Andrew Pearson

Personal information
- Full name: Andrew Stuart Pearson
- Born: 25 September 1957 (age 68) Rustington, Sussex
- Batting: Left-handed
- Bowling: Right-arm off break

Domestic team information
- 1981–1987: Bedfordshire
- 1999: Northamptonshire Cricket Board

Career statistics
| Competition | List A |
| Matches | 2 |
| Runs scored | 43 |
| Batting average | 21.50 |
| 100s/50s | 0/0 |
| Top score | 39 |
| Catches/stumpings | 1/– |
- Source: Cricinfo, 3 August 2011

= Andrew Pearson (cricketer) =

English cricketer (born 1957)

Andrew Stuart Pearson (born 25 September 1957) is a former English cricketer. Pearson was a left-handed batsman who bowled right-arm off break. He was born in Rustington, Sussex.

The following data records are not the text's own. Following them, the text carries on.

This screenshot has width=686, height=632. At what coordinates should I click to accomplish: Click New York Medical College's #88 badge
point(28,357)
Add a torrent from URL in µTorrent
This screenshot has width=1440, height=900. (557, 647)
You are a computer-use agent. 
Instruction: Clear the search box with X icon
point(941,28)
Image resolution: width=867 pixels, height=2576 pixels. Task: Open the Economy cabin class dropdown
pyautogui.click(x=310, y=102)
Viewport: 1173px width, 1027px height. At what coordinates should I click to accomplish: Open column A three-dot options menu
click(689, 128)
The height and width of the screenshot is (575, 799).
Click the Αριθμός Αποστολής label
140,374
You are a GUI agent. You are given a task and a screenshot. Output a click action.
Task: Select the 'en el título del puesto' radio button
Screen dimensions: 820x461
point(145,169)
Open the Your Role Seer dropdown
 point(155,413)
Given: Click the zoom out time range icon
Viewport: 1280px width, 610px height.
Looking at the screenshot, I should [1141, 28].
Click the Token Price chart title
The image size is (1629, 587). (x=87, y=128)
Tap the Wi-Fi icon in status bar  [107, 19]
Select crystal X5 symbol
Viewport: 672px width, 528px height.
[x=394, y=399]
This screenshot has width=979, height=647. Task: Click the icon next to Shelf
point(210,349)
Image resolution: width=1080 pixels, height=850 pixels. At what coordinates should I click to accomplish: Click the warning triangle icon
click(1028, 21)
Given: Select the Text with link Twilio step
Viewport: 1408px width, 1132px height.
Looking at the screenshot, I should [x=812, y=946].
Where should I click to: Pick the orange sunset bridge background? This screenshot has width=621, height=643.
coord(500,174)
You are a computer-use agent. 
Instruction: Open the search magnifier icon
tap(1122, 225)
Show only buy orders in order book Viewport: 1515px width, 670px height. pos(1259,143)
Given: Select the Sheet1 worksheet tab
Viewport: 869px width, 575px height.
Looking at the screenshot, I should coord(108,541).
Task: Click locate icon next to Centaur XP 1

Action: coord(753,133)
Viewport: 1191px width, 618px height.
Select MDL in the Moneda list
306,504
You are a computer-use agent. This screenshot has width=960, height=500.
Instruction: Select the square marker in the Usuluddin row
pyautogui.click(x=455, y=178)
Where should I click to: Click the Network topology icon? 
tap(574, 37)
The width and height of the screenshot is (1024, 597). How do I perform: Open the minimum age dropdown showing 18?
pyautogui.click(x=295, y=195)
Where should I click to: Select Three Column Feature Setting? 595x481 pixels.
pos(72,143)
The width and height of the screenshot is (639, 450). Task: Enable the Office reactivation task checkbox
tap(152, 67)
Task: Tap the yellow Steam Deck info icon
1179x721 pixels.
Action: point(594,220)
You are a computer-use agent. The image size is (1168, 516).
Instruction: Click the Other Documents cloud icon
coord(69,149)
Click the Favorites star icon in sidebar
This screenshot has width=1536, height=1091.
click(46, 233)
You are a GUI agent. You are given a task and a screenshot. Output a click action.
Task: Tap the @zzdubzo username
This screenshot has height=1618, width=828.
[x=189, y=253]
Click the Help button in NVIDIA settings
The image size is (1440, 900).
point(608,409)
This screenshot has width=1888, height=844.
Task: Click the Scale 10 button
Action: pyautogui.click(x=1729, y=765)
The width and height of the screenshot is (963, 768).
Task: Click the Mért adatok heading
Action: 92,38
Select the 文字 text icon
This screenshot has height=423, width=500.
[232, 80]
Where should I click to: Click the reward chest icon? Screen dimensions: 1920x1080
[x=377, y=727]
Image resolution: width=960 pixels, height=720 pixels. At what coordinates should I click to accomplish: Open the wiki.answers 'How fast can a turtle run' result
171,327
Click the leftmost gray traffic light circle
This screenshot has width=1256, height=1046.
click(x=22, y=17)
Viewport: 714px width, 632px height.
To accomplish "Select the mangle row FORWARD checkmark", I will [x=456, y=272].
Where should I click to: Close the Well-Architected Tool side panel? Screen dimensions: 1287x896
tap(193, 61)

Having played for the Northamptonshire Second XI between 1974 and 1980, Pearson later made his debut for Bedfordshire against Buckinghamshire in the 1981 Minor Counties Championship. He played Minor counties cricket for Bedfordshire from 1981 to 1987, making 40 Minor Counties Championship appearances and 8 MCCA Knockout Trophy appearances. He made his List A debut against Somerset in the 1982 NatWest Trophy. In this match he scored 39 runs before being dismissed by Viv Richards. He made a further List A appearance against Gloucestershire in the 1985 NatWest Trophy. He scored 4 runs in this match, before being dismissed by David Lawrence. He later played a single MCCA Knockout Trophy match for the Northamptonshire Cricket Board against Suffolk.